Paulo Rafael deixou legado perene para a música brasileira
Guitarrista pernambucano assinou os arranjos de clássicos, como 'Anunciação' e 'Vaca Profana'
Com “peito nu, cabelo ao vento, bruma leve e paixão que vem de dentro”, Paulo Rafael fincou nas cordas da guitarra que introduziriam a versão original de “Anunciação” (Anjo Avesso, 1983) os ares psicodélicos da canção que seguiria, a partir de então, como hino ovacionado País afora. Se Alceu fez a letra, coube a ele a incumbência de instrumentalizar e produzir, feitos que permaneceriam ativos ao longo de mais de quatro décadas de trajetória percorridas, em especial, ao lado do nosso “Bicho Maluco Beleza”, tal qual o fez quando passou a integrar o Ave Sangria lá pela década de 1970, impulsionando o rock enraizado de nordestinidades e udigridi pernambucano.
Paulo se foi na última segunda-feira (23), aos 66 anos, após complicações advindas de um câncer no fígado. Coube à única filha do pernambucano a tarefa de anunciar a dolorosa perda nas redes sociais. “É com profunda tristeza que comunico que meu pai, nosso amigo, lendário guitarrista e amor da vida da minha mãe levantou voo”, escreveu em uma publicação no Instagram. O velório está marcado para esta terça-feira (24), às 11h15, no Cemitério da Penitência, no Rio de Janeiro.
De Caruaru, o músico pairou entre palcos e produções de nomes diversos da Música Popular Brasileira (MPB), entre eles Elba Ramalho, Gal Costa e Juliano Holanda. E se pelo rock carregou preferências, nem por isso deixou de fluir entre violas, violões e sonoridades com nomes como Zé da Flauta, com quem assinou “Caruá” (1980) e impôs com a propriedade de sempre a sua mescla de sonoridades. Foi ao lado do mesmo Zé da Flauta e do cartunista Lailson de Holanda Cavalcanti, aliás, que Paulo iniciou sua trajetória musical - ainda adolescente - em uma banda batizada de Phetus.

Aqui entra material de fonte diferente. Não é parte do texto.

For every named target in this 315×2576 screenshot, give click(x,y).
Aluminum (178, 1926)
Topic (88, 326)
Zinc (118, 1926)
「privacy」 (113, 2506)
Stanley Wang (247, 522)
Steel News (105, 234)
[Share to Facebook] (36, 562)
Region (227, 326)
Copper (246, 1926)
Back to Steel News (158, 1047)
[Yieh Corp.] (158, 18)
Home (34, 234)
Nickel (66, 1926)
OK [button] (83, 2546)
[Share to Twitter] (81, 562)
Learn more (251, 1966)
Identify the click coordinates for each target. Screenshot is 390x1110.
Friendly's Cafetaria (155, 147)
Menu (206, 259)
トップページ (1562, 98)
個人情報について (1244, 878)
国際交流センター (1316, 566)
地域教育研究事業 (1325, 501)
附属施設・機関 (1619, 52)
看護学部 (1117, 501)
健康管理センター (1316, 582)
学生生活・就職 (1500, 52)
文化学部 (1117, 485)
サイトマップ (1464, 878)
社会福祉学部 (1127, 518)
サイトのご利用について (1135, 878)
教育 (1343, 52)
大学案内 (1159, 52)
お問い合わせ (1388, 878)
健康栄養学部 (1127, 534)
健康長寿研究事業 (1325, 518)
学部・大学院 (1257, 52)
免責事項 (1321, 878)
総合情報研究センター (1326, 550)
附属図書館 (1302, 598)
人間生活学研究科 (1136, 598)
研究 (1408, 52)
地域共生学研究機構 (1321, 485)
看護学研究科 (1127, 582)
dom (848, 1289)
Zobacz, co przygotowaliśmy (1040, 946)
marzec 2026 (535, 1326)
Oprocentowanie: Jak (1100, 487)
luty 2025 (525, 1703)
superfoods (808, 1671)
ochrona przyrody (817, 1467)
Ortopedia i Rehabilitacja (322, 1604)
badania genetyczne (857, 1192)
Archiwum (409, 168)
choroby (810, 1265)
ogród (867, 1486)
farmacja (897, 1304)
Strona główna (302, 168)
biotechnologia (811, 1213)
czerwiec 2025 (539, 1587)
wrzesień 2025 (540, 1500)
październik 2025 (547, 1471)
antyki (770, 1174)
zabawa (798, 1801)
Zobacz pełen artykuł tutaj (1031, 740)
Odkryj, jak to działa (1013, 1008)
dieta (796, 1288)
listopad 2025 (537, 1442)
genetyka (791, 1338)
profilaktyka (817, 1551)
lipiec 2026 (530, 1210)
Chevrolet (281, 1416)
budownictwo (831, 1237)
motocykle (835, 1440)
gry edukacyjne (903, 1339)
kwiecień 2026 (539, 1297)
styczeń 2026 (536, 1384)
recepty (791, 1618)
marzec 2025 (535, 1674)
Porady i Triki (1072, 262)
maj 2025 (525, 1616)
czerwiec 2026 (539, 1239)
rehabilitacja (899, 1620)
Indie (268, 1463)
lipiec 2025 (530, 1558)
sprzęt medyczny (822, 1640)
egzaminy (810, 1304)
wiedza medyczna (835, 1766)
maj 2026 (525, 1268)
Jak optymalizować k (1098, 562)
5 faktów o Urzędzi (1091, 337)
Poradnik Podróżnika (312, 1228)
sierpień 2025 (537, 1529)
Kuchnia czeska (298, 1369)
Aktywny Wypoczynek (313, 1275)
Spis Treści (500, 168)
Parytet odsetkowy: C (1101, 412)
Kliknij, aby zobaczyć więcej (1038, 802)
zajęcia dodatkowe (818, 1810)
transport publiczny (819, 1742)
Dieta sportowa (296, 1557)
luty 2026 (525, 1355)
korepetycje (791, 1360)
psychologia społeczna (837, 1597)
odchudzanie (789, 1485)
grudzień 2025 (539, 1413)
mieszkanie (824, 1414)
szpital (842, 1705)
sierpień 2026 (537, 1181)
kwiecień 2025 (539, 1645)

O contato com as novas gerações musicais acompanhou o caruaruense, que era visto com respeito e carinho por músicos mais jovens. Juliano Holanda, com quem ele chegou a dividir o palco e também a gravar a música “Eu, Cata-vento”, no ano passado, destaca o sentido de perenidade presente no trabalho do veterano.
“Paulo Rafael não era apenas um guitarrista virtuoso, mas um artista que tinha uma preocupação com a música como um todo. A guitarra dele falava tanto quanto a letra da canção. Ele tinha muito respeito à música e ao papel do artista. Por isso, estava sempre pensando na contribuição que ele poderia dar ao tempo que estava vivendo”, pontuou Juliano, em entrevista à Folha de Pernambuco.
Paulo dividiu as guitarras com o saudoso Ivson Wanderley, o Ivinho (1953-2015), no icônico disco de estreia do Ave Sangria. Lançado em junho de 1974, o álbum foi censurado e retirado das lojas após pouco mais de um mês. O episódio acabou desfazendo o grupo, mas Paulo estaria presente também no seu ressurgimento, da série de shows em 2014 até o disco mais recente em 2019.
O encontro profissional com Alceu Valença ocorreu também em 1974, tocando no Festival Abertura, da TV Globo. Desde então, nunca deixaram de trabalhar juntos. Mas Paulo também teve outras parcerias marcantes, como no arranjo de "Vaca Profana", composta por Caetano Veloso e gravada por Gal Costa, além de ter produzido discos próprios com faixas instrumentais: "Alado" (2010), "Orange" (1992) e "Vagalume" (1995).